Impact of UAE’s Corporate Tax on Offshore Structures & Holding Companies

 Impact of UAE’s Corporate Tax on Offshore Structures & Holding Companies

Introduction

The introduction of corporate tax in UAE marks a significant shift in the region’s economic landscape, especially for businesses that have long benefited from the country’s tax-free status. One of the most affected structures under this new regime are offshore entities and holding companies—particularly those set up in free zones or used for global asset protection and investment holding.

This article explores how the UAE’s corporate tax framework impacts offshore structures, holding companies, and multinational entities, and provides strategic insights for adapting to the new tax environment.
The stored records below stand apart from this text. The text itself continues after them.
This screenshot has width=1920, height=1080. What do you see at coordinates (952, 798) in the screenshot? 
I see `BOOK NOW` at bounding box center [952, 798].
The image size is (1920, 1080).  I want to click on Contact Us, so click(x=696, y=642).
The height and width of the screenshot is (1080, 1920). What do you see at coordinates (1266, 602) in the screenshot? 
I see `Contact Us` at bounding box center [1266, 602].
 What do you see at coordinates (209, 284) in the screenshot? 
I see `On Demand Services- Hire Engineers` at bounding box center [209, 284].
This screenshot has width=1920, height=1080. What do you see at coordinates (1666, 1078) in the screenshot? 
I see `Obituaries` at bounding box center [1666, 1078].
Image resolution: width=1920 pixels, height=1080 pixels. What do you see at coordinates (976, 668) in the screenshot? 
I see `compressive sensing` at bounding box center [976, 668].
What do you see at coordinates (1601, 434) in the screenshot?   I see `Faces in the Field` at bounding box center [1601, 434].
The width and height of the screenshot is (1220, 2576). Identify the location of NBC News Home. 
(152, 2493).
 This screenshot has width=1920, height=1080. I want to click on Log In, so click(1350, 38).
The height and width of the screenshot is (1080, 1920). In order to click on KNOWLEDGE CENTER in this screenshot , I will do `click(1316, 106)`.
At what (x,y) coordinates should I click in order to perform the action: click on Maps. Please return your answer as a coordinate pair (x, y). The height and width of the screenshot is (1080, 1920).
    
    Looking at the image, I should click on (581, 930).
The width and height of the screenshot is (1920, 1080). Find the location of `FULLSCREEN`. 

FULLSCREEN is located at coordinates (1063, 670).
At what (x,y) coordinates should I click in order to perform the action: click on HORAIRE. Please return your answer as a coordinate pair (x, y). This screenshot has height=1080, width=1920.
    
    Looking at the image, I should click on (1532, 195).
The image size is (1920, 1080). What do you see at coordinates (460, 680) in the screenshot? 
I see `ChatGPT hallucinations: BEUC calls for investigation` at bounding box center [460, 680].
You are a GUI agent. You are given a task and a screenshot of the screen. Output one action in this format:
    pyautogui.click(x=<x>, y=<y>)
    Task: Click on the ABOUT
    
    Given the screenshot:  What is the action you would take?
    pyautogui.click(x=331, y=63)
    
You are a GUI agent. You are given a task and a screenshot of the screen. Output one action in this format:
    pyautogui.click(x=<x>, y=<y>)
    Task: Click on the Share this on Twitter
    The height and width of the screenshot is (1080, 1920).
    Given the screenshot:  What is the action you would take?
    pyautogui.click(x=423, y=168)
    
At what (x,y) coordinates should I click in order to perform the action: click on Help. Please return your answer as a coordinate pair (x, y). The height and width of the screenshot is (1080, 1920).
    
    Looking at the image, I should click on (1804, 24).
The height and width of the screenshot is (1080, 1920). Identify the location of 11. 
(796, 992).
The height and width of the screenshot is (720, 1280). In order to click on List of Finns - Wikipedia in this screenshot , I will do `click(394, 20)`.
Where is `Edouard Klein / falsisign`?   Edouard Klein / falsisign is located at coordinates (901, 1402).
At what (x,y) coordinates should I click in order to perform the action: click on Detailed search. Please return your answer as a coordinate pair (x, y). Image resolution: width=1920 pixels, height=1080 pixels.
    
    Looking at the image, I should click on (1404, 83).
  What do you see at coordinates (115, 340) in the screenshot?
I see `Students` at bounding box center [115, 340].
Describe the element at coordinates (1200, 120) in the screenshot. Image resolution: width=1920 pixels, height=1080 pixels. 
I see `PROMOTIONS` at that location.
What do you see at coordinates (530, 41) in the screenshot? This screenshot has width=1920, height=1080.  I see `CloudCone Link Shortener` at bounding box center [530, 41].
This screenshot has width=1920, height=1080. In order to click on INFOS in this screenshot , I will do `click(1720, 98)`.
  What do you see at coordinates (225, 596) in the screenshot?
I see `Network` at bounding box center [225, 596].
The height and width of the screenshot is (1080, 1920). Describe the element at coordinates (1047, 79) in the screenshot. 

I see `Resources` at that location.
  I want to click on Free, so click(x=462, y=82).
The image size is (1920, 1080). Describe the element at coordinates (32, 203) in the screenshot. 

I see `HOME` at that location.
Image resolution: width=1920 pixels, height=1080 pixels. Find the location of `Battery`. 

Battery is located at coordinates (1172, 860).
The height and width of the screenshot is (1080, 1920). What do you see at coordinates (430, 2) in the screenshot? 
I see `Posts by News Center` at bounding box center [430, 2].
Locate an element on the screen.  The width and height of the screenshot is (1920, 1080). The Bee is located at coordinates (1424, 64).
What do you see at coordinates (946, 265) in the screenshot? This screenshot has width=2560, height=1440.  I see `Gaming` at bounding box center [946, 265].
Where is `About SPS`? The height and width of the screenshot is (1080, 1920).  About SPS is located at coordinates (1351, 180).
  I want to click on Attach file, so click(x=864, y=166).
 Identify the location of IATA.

What Is the Corporate Tax in UAE?

The UAE corporate tax regime, introduced under Federal Decree-Law No. 47 of 2022, came into effect on 1 June 2023. It applies a standard corporate income tax rate of 9% on net profits exceeding AED 375,000, with certain exemptions and incentives still available for free zone and qualifying entities.

Key features include:

Applicability to both onshore and free zone entities



Anti-avoidance and transfer pricing rules



Requirements for economic substance and transparent reporting



Offshore Structures in the UAE: A Brief Overview

Before the implementation of corporate tax, offshore companies in jurisdictions like RAK ICC, JAFZA Offshore, and Ajman Offshore were popular vehicles for:

Global investment holding



Intellectual property (IP) ownership



Tax-neutral structuring



Privacy and asset protection



These entities were not allowed to operate within the UAE market and were exempt from corporate tax.

How Corporate Tax in UAE Affects Offshore Companies

While offshore companies remain legally recognized, the corporate tax in UAE brings new implications:

1. Economic Substance Regulations (ESR) Enforcement

Even before corporate tax, UAE entities engaged in relevant activities (like holding companies, financing, leasing, or IP management) were required to demonstrate economic substance. Under the new regime:

Substance requirements are being more rigorously enforced



Offshore companies with no physical presence or employees in the UAE may be reclassified as non-compliant



Non-compliance can lead to penalties or loss of tax-exempt status



2. Qualifying Free Zone Person (QFZP) Status

Offshore companies registered within free zones (e.g., JAFZA Offshore) may apply for QFZP status if:

They derive income only from qualifying activities (e.g., holding shares in subsidiaries)



They maintain adequate substance in the UAE

 However, failing to meet these criteria could result in full 9% taxation on profits.



3. No Blanket Exemption

Unlike the previous assumption that offshore means tax-free, the new law does not offer blanket exemptions for offshore entities. Each company must assess:

Nature of income



Location of operations



Economic presence



Source of revenue (mainland vs. foreign)



Holding Companies Under UAE Corporate Tax

Holding companies are often used by family offices, HNWIs, and multinationals to:

Own shares of other subsidiaries



Centralize control



Optimize tax structures



Key Impacts:

Passive Income: Dividends received from local or foreign subsidiaries may be exempt, if specific conditions are met (e.g., a minimum 5% ownership in foreign entities for 12 months).



Capital Gains: Gains from the sale of shares may also be exempt under certain conditions.



Reporting Requirements: Even exempt income must be reported, and transfer pricing documentation may be required for related party transactions.



International Implications & Substance Challenges

As the UAE aligns more closely with OECD standards and global tax transparency initiatives, many offshore and holding structures must reassess:

Substance over form: Shell companies with no UAE operations may face increased scrutiny.



Controlled Foreign Company (CFC) rules in other jurisdictions could attribute profits from UAE holding companies back to parent entities in high-tax countries.



Double Taxation Agreements (DTAs): Businesses must structure to utilize UAE’s 130+ DTAs, ensuring actual management and control occurs in the UAE.



Strategic Steps for Offshore and Holding Companies

To adapt to the corporate tax in UAE, businesses should:

Conduct a Tax Impact Assessment

 Evaluate whether your entity falls within the taxable threshold and what portion of your income is at risk.



Review Substance Requirements

 Ensure there is physical presence, management, and control in the UAE for offshore or free zone companies.



Evaluate Group Structures

 Consider restructuring holding companies to comply with QFZP criteria or shifting operations to meet exemption rules.



Update Transfer Pricing Policies

 Ensure arm’s-length pricing for transactions between group entities and maintain documentation.



Seek Professional Tax Advice

 UAE tax law is still evolving. Engaging a qualified tax advisor can help ensure long-term compliance and efficiency.



Conclusion

The implementation of corporate tax in UAE is a paradigm shift—especially for offshore structures and holding companies that once operated in a tax-neutral environment. While the UAE remains a competitive jurisdiction with many benefits, businesses must now operate with greater transparency, substance, and compliance.